3° remédio: opor-se ao seu surgimento, sem mesmo sofrer em vosso coração o desejo de nada. Mas, em todo caso, contra tal vício é preciso opor-se ao seu surgimento, sem mesmo sofrer em vosso coração o desejo de nada. Porque, se é fácil superá-lo enquanto ele surge, quando o tenhamos dado entrada, ele torna-se, de todos os vícios, o mais difícil de expulsar. Graus contra a avareza:
1° grau: é o desprezo do mundo, não possuir nada injustamente, não abusar das riquezas a ponto de cometer pecado, e de dar esmola.

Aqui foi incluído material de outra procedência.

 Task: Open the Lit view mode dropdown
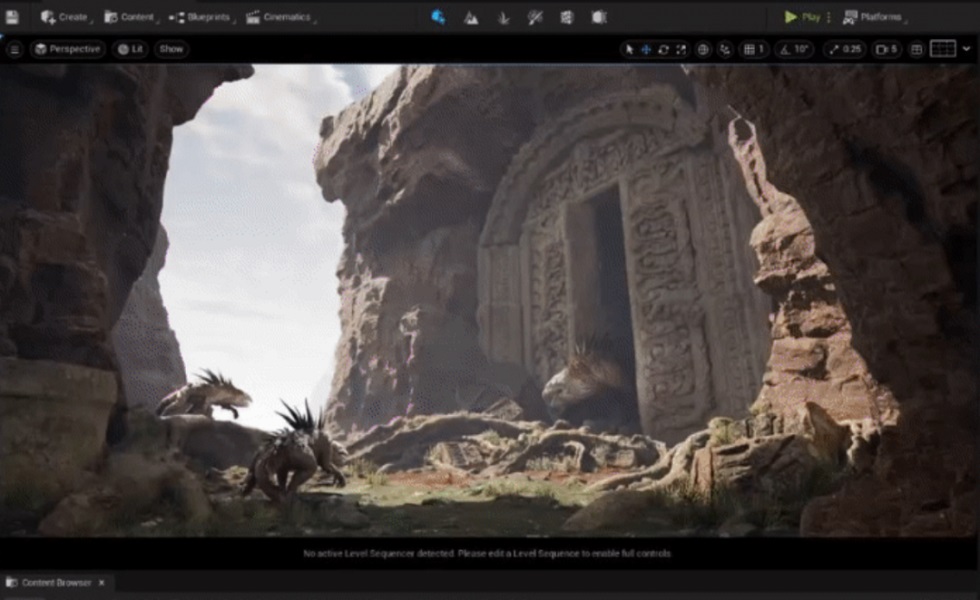tap(129, 49)
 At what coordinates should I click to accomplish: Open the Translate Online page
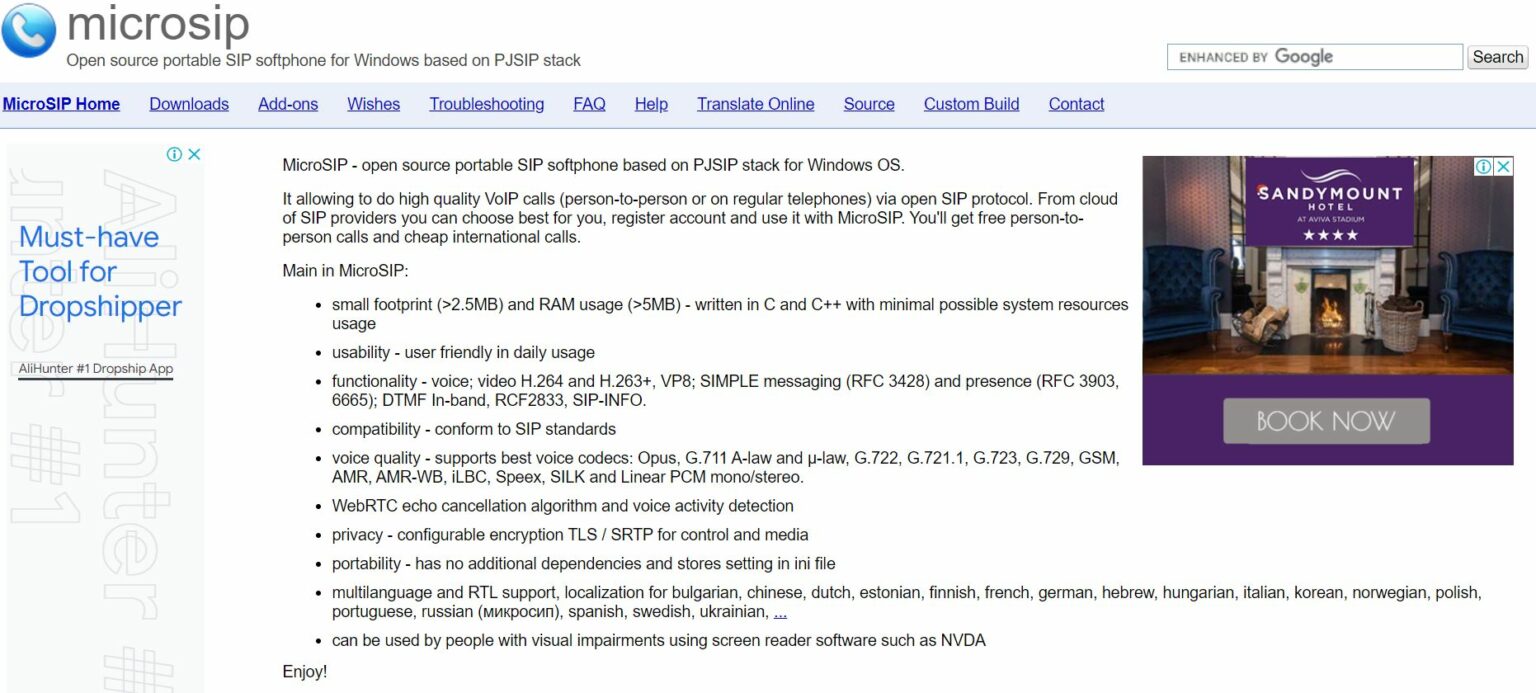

2° grau: não ter nada de supérfluo, mas se contentar com o necessário. Muitos, é verdade, estendem muito essa necessidade; entretanto, não é seguro, em muitas coisas, confiar em nós mesmos; melhor que isso é tomar conselho com um outro.
3° grau: não possuir nada neste mundo, mas usar somente o que nos é necessário, e de sofrer frequentemente a pobreza no beber, no comer, e na vestimenta.